On 17/02/2017 16:37, Chris Wilson wrote:
> On Fri, Feb 17, 2017 at 04:28:13PM +0000, Tvrtko Ursulin wrote:
>>
>> On 17/02/2017 15:12, Chris Wilson wrote:
>>> The object already stores (computed on the fly) the index to dma address
>>> so use it instead of reallocating a large temporary array every time we
>>> bind a rotated framebuffer.
>>
>> On the other hand how big is the radix tree for a large framebuffer?
>> I remember those nodes were quite chunky and will hang around for
>> the lifetime of the object. While the above mentioned large
>> temporary array needs to be allocated only if rotated VMAs have been
>> discarded due GGTT pressure, no?
>>
>> On the other other hand maybe the radix tree won't be so big in the
>> typical case, due sg entry coalescing, but it will hang around for
>> much longer.
>
> Also don't forget that we use the radixtree for mmaps, partials, single
> page lookups. In all likelihood it already exists, and it doesn't hang
> around forever.

....

#### [What this exercise asks]
A: Which uses of the radix tree does Chris Wilson list in his latest reply in the email exchange?
B: According to Chris Wilson's first message in the email exchange, what does the object already store?

Items from a dataset:
....

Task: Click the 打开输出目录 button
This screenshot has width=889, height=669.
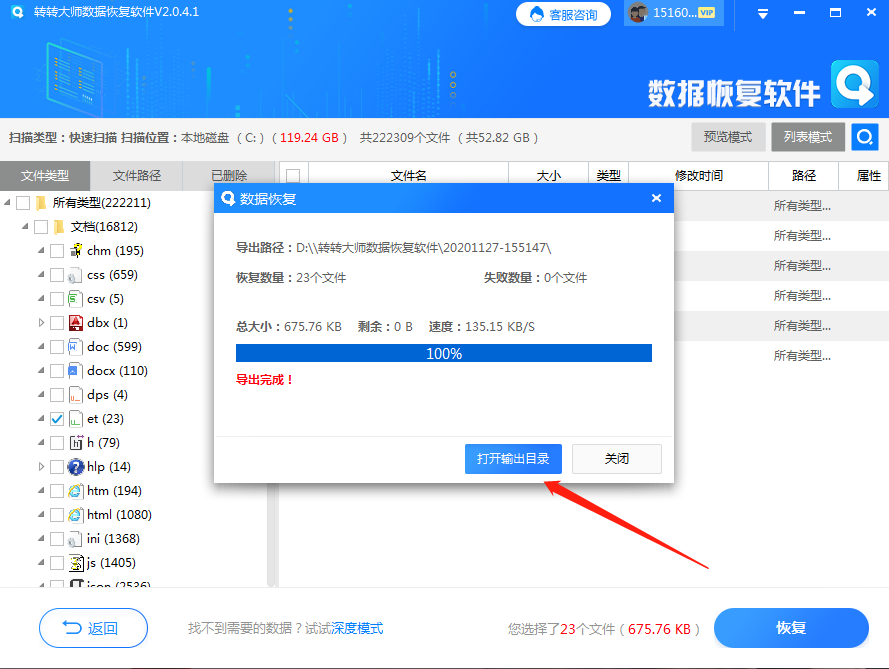Action: (513, 458)
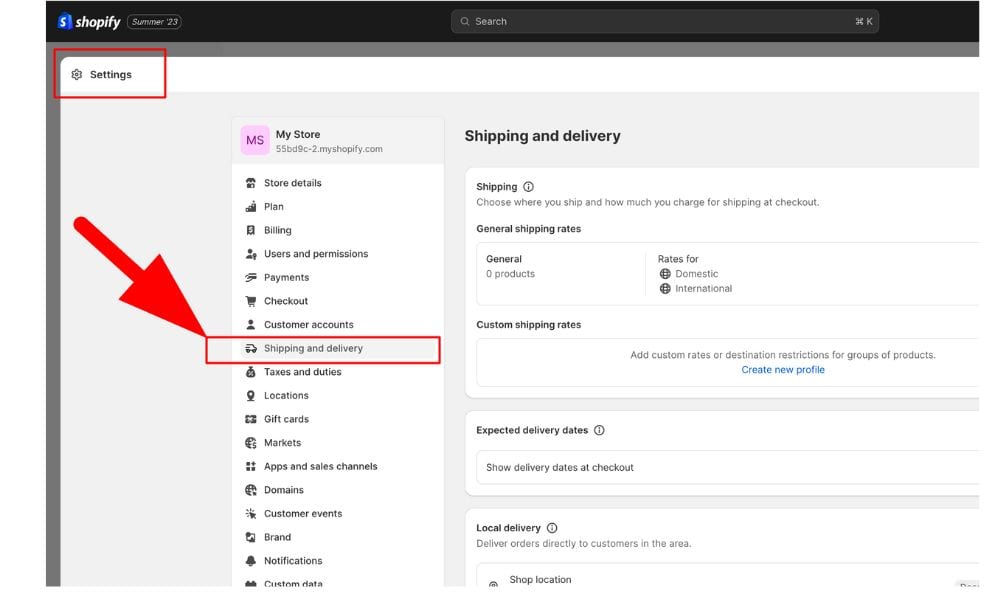Open Show delivery dates at checkout row
Screen dimensions: 1000x594
(x=560, y=468)
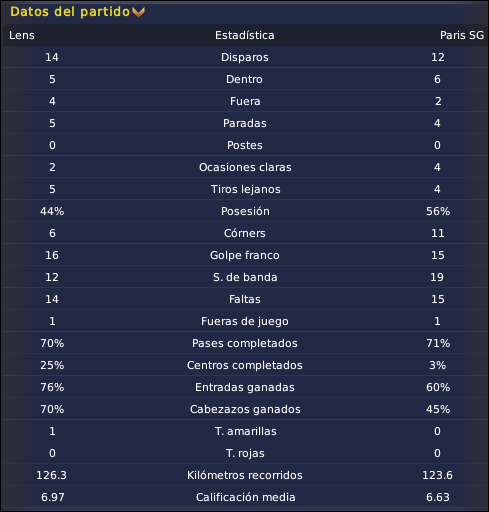This screenshot has width=489, height=512.
Task: Click the Tiros lejanos row label
Action: (246, 189)
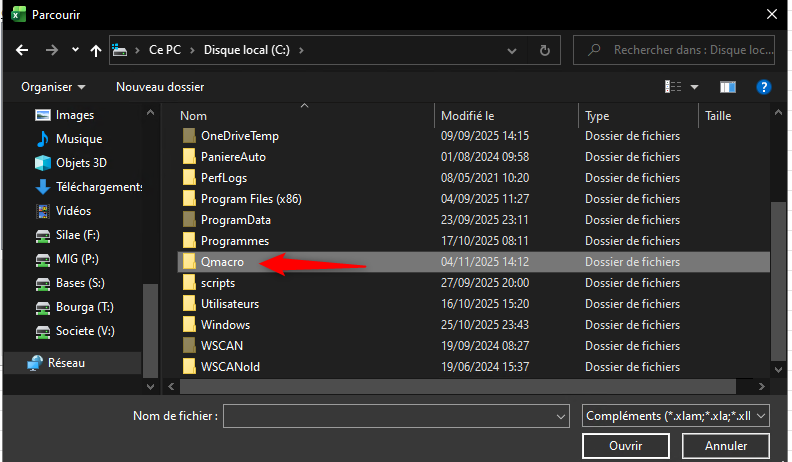
Task: Open the Organiser dropdown menu
Action: point(53,87)
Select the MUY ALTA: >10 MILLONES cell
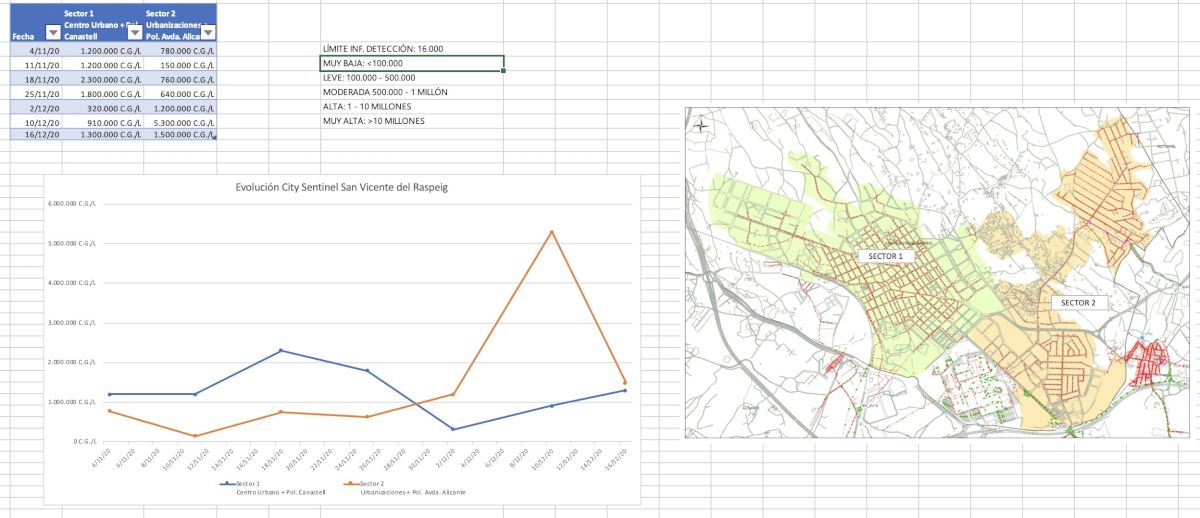1200x518 pixels. click(412, 121)
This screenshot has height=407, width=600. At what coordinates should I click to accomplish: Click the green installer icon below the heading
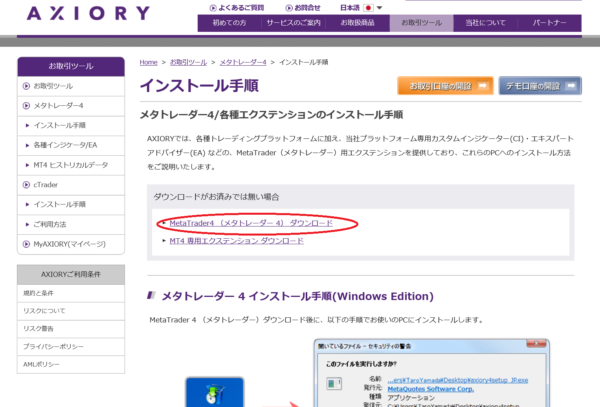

....

#### [Responses to the tasks]
A: mmaps, partials, single page lookups

B: The index to dma address, computed on the fly.